→ SELECTED TEXT
-- -- --
For one patient during the last year at the center, a lot happened in just three days.
Duluthian DeeAnn Jackson flew to Hawaii in January 2017 to visit her son. “I only remember about three days,” she says, “and I don’t remember anything after that until March.”
DeeAnn’s son found her unresponsive when he came home from work. At first, local doctors suspected a bladder infection.
Then she was transferred to a bigger hospital on a different island. There, after determining she had a blockage of the colon, doctors performed a colostomy and an ileostomy, both of which open holes in the abdominal wall to reroute digestion. She woke up after about two months of intensive care. The surgeries left her with an open wound – “big enough to put your fist in.”
Eventually she would be well enough to travel back to Duluth and the services of the St. Luke’s center.
DeeAnn has endured a series of progressions and setbacks with complicated twists and turns.
-- -- --
→ COMPLETE THE FOLLOWING
1) In the passage about DeeAnn Jackson, what did local doctors first suspect?
2) Write out the passage about DeeAnn Jackson between "For one patient" and "a bladder infection.", inclusive.
3) List every diagnosis that doctors suspected or made and every surgery they performed, as named in the passage about DeeAnn Jackson.
-- -- --
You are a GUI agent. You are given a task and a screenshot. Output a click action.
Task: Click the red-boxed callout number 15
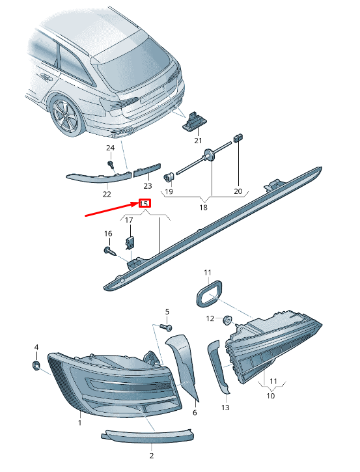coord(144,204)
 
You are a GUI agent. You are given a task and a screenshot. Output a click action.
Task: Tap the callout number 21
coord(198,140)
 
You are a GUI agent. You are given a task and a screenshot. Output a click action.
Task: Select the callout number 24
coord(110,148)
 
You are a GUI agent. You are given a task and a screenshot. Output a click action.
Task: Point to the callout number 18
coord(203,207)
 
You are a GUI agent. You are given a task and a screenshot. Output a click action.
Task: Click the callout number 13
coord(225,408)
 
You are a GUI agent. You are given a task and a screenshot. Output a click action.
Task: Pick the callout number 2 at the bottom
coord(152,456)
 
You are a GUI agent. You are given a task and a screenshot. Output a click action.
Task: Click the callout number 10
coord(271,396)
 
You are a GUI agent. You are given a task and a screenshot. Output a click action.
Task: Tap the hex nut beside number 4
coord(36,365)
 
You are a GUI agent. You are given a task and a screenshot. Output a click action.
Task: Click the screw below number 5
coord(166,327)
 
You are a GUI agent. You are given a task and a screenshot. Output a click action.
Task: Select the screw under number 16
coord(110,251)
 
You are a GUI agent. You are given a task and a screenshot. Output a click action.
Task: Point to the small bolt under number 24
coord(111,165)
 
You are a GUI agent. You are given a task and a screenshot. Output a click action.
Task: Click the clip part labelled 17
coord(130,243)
-- -- --
→ RESPONSES BY TASK
1) A bladder infection.

2)
For one patient during the last year at the center, a lot happened in just three days.
Duluthian DeeAnn Jackson flew to Hawaii in January 2017 to visit her son. “I only remember about three days,” she says, “and I don’t remember anything after that until March.”
DeeAnn’s son found her unresponsive when he came home from work. At first, local doctors suspected a bladder infection.

3) bladder infection, blockage of the colon, colostomy, ileostomy